• _Your goal_:
Copy every line from the one that holds "Task: Click the 立即注册 link" to the end of the records below, exactly and with nothing else, but without any pictures.

Information supplied section start

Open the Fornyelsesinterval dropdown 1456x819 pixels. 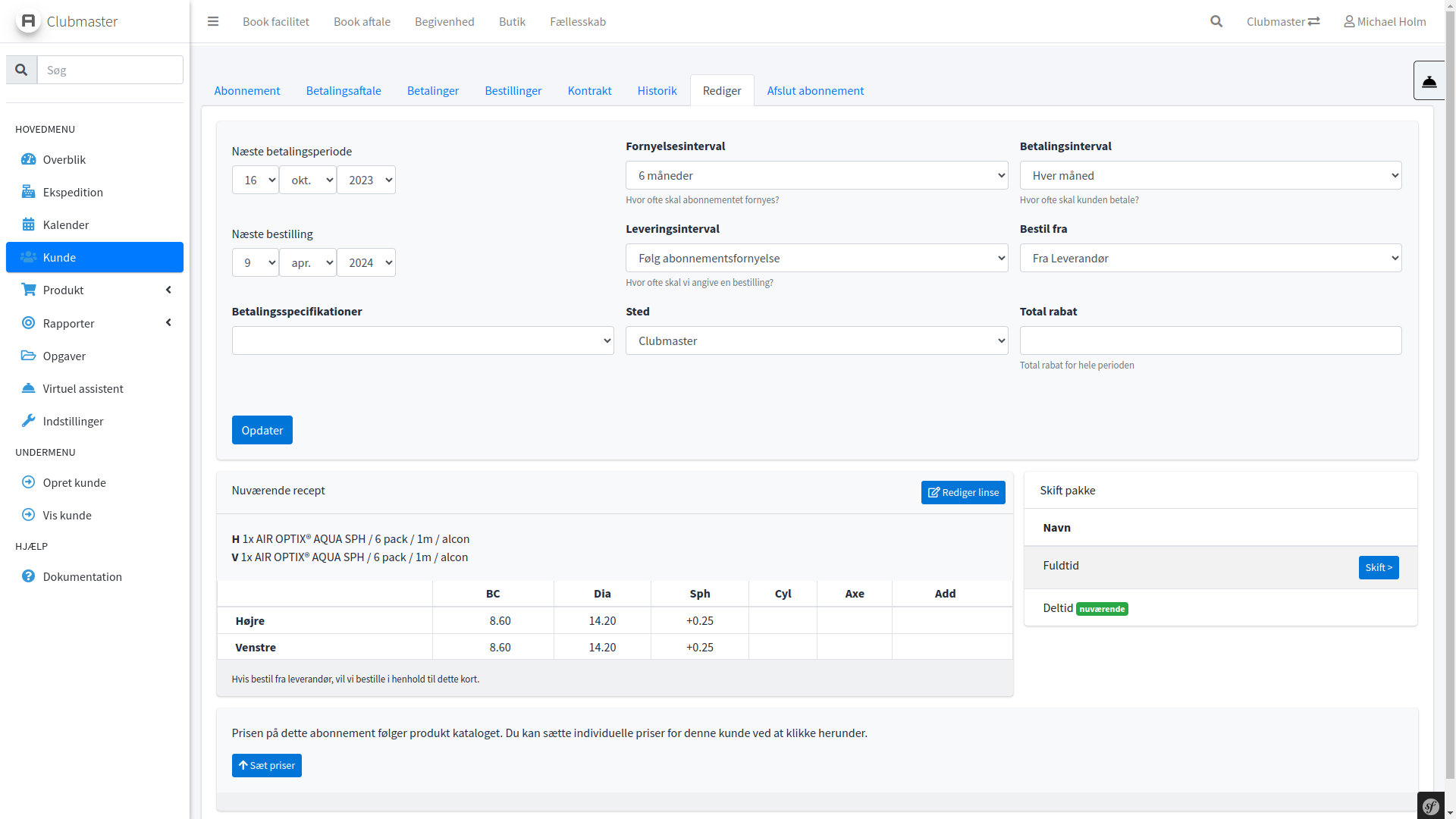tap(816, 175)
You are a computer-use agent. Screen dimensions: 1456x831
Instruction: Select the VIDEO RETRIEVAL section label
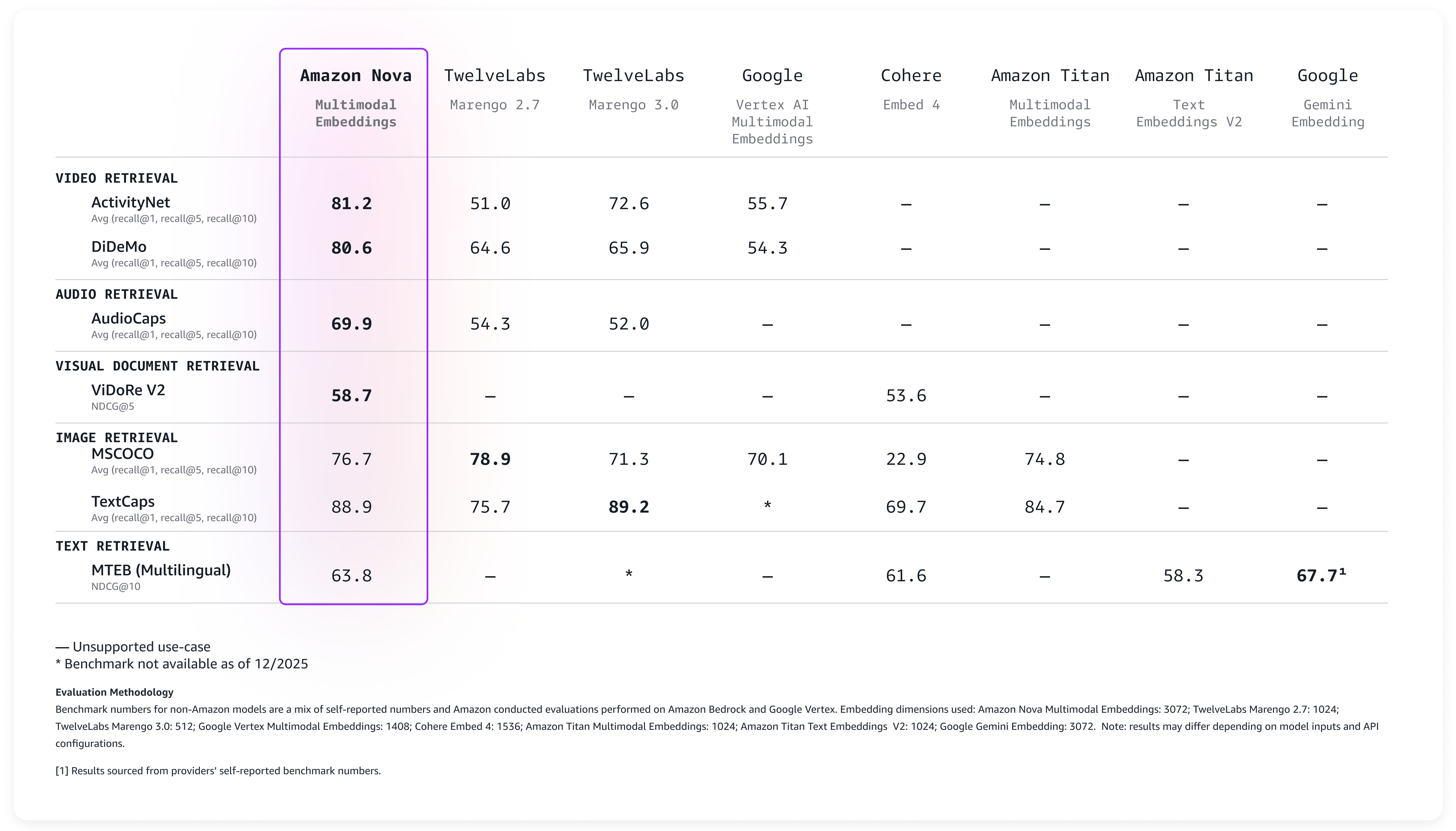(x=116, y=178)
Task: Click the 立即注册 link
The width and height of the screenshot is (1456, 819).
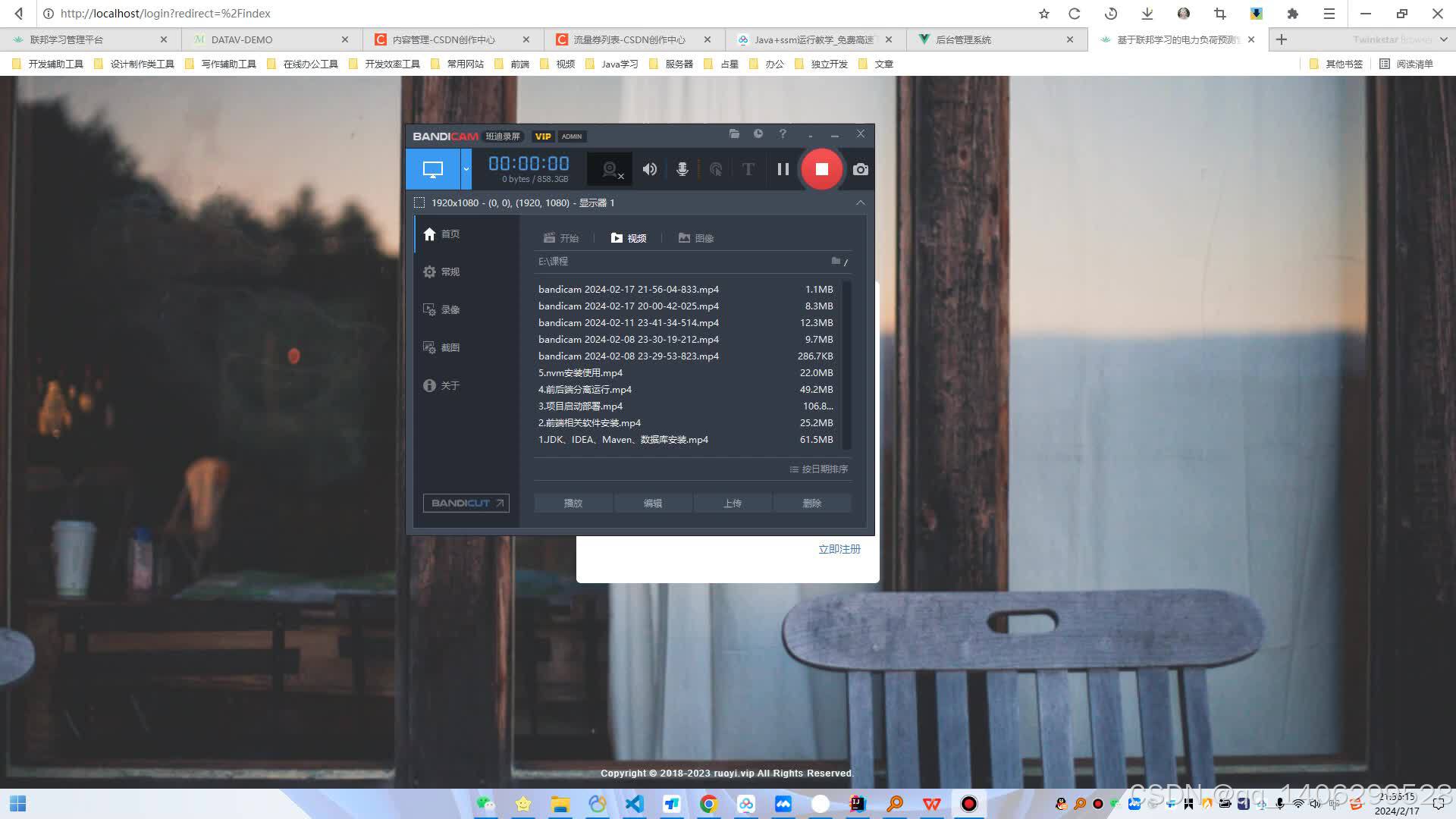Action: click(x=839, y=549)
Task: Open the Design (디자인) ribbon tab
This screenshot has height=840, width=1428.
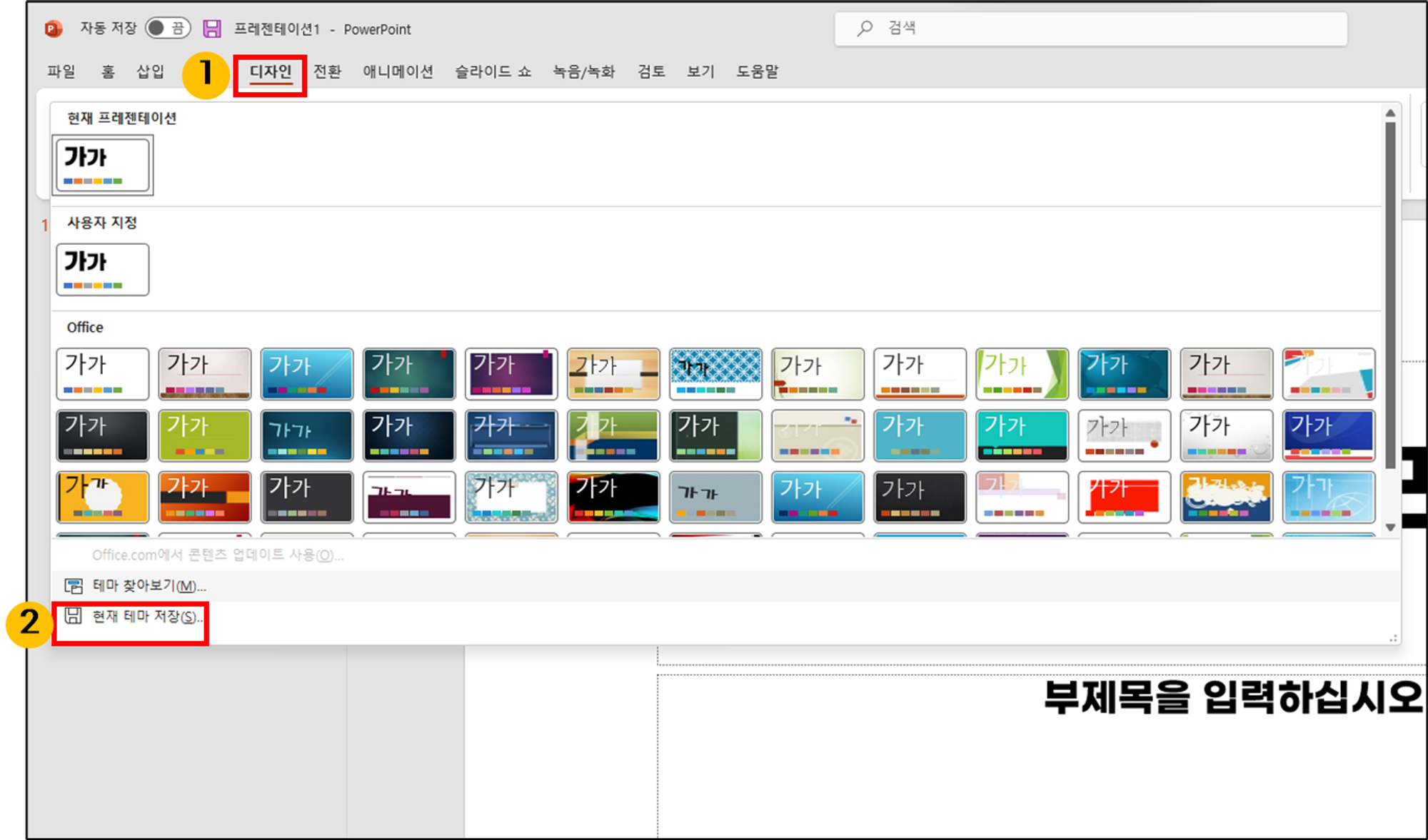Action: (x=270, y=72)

Information supplied section end

• _Response to this task_:
Task: Click the 立即注册 link
The width and height of the screenshot is (1456, 819).
Action: click(x=839, y=549)
Task: Open the Design (디자인) ribbon tab
This screenshot has height=840, width=1428.
Action: (x=270, y=72)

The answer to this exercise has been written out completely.